La Cour d'appel de Paris a rejeté, dans la matinée du 22 août, la plainte déposée par Trân Tô Nga, une citoyenne française d'origine vietnamienne, contre les sociétés chimiques américaines ayant fourni à l'armée américaine des produits chimiques (agent orange/dioxine) à être utilisés pendant la guerre au Vietnam.

Lors d'une brève conversation avec un reporter de l'Agence Vietnamienne d’Information en France, Mme Nga a déclaré qu'elle n'était "pas surprise" par ce verdict et qu'elle "ne lâcherait pas prise" et poursuivrait le procès. Du côté du Cabinet d’avocats Bourdon, les représentants de Mme Nga, William Bourdon et Bertrand Repolt, ont également exprimé leur détermination à continuer d'accompagner Mme Nga. Ils ont affirmé qu'ils feraient appel devant la Cour de cassation. Dans cette affaire, les juges ont eu une attitude conservatrice contraire à la modernité du droit, au droit international comme au droit européen. La Cour de cassation donnera la décision.

En revenant sur le parcours de 15 ans de Mme Nga, la femme de plus de 80 ans, on peut constater sa force extraordinaire ainsi que le soutien de ceux qui aiment la paix.

Terribles conséquences

Née en 1942 dans la province de Soc Trang au Sud, Mme Trân Tô Nga était journaliste à l'Agence de presse Libération (Agence Vietnamienne d’Information d’aujourd’hui) et a été exposée à la dioxine pendant la guerre. Selon les résultats de l'examen médical, la concentration de dioxine dans son sang était supérieure à la norme prescrite, entraînant de graves effets sur sa santé. Elle souffrait de 5 des 17 maladies reconnues par les États-Unis et répertoriées dans la liste des maladies causées par l'agent orange. Non seulement elle-même, mais aussi ses enfants, souffrent tous de malformations cardiaques et osseuses. Son premier enfant est décédé alors qu’il n’avait que 17 mois des suites d’une malformation cardiaque congénitale.

Des associations se mobilisent, vendent des livres et des produits pour collecter de l'agent, soutenir le procès de Trân Tô Nga et des victimes vietnamiennes de l'agent orange.
Photo : VNA/CVN

En mai 2009, Mme Nga a témoigné devant une cour de conscience pour les victimes vietnamiennes de l'agent orange/dioxine à Paris. Puis, avec le soutien et la compagnie de nombreux avocats et militants sociaux français soutenant les victimes vietnamiennes de l’agent orange, elle a décidé de poursuivre en justice les sociétés chimiques américaines. Mme Nga fait partie des rares cas qui peuvent engager des poursuites liées à l'agent orange car elle remplit trois conditions : elle est citoyenne française d'origine vietnamienne ; elle vit en France, ce qui permet aux avocats d'ouvrir des poursuites internationales pour protéger les citoyens français contre un autre pays qui leur nuit ; elle est victime de l'agent orange/dioxine.
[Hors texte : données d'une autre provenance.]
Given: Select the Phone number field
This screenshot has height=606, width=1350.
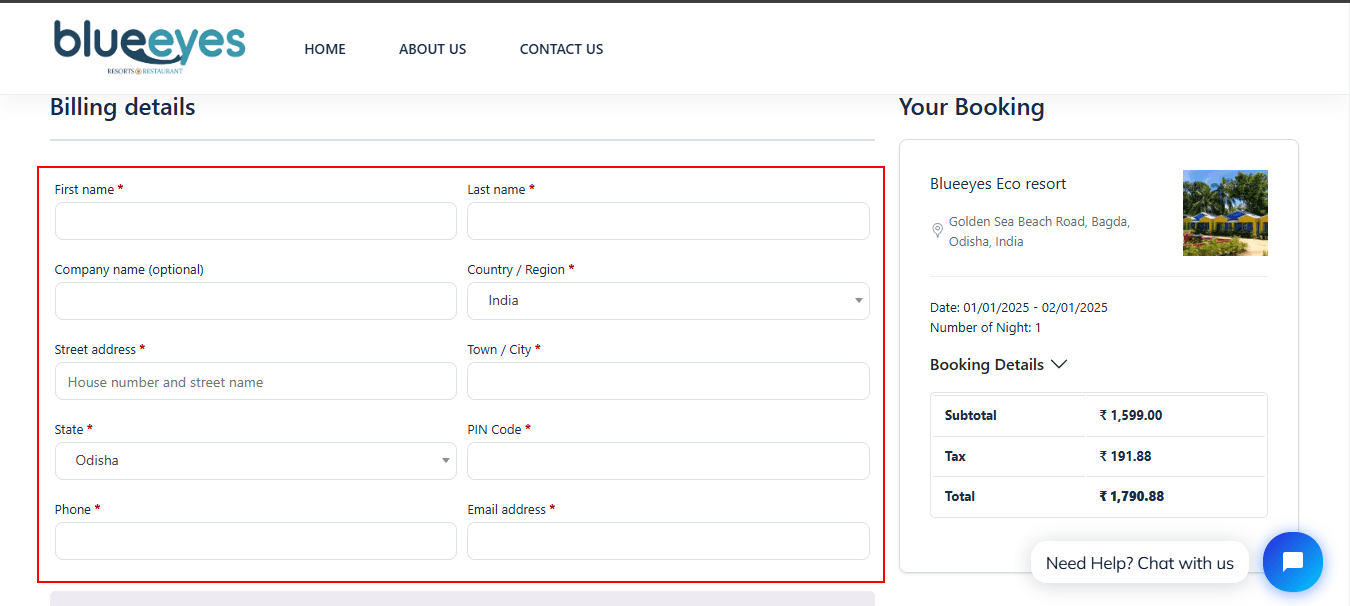Looking at the screenshot, I should [x=255, y=541].
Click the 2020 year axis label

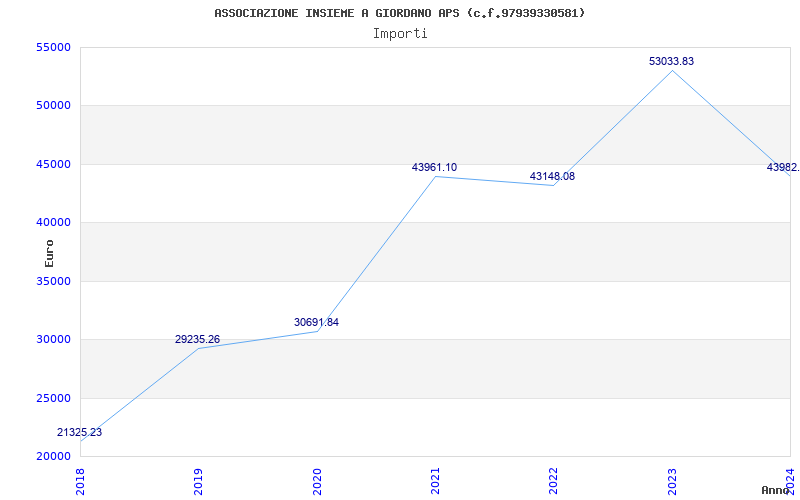click(x=317, y=478)
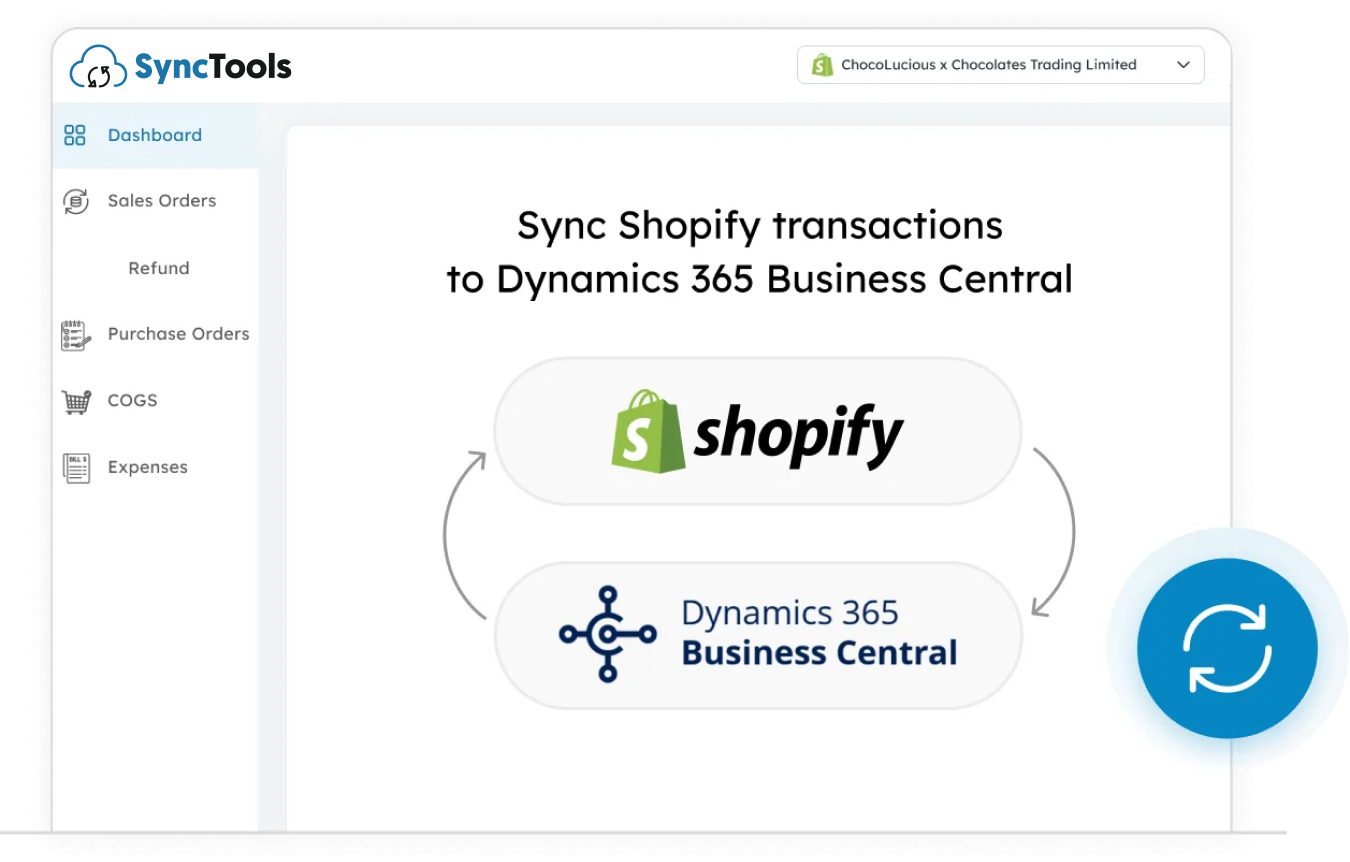
Task: Click the green Shopify bag logo
Action: pos(648,431)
En mai 2013, le Tribunal judiciaire d'Évry de la ville où vivait Mme Nga a approuvé sa requête visant à poursuivre en justice les sociétés chimiques ayant fourni des herbicides à l'armée américaine pour les utiliser sur le champ de bataille au Vietnam.
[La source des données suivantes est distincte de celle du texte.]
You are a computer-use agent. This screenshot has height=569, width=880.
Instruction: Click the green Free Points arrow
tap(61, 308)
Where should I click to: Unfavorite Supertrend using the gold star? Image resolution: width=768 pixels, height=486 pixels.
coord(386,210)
Trân Tô Nga dédie son livre à un lecteur.
Photo: VNA/CVN

Cependant, après 19 audiences, dans son arrêt du 10 mai 2021, le Tribunal d'Évry a retenu la défense des sociétés poursuivies. Ces dernières ont agi à la demande et pour le compte de l'État américain. Elles donc bénéficient ainsi d'une "immunité" car aucun État souverain ne soumet un autre État souverain à sa juridiction.

N'étant pas découragée par cet échec, Mme Nga, avec le soutien d'avocats et d'associations de soutien aux victimes vietnamiennes de l'agent orange, a déposé un recours devant la Cour d'appel de Paris. L'audience s'est tenue le 7 mai et a duré trois heures.
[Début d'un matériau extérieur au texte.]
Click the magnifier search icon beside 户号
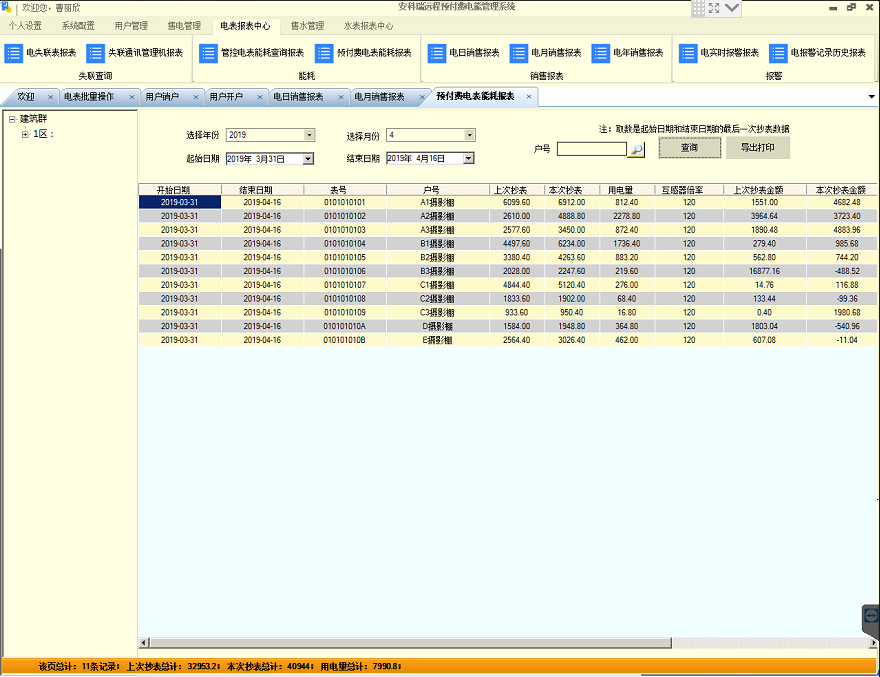The height and width of the screenshot is (677, 880). tap(636, 149)
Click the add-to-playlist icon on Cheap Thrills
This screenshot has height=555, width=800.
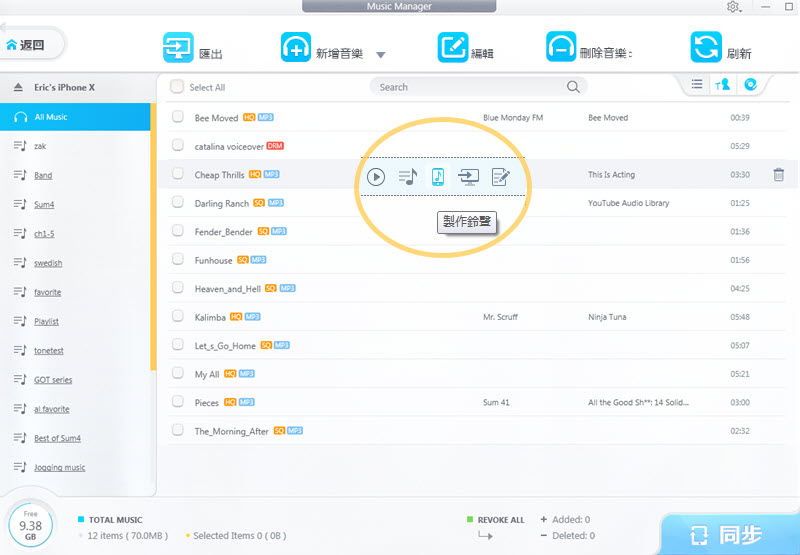pos(407,177)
Les avocats de Mme Nga ont présenté suffisamment de preuves pour démontrer que ces sociétés ont participé volontairement à l'appel d'offres et avaient le droit de décider de la production, ainsi que de la teneur en dioxine dans les herbicides fournis à l'armée américaine pendant la période 1961-1971 au Vietnam. Ces actions ont eu des conséquences catastrophiques pour la population et l’environnement du Vietnam, qui perdurent jusqu’à aujourd’hui.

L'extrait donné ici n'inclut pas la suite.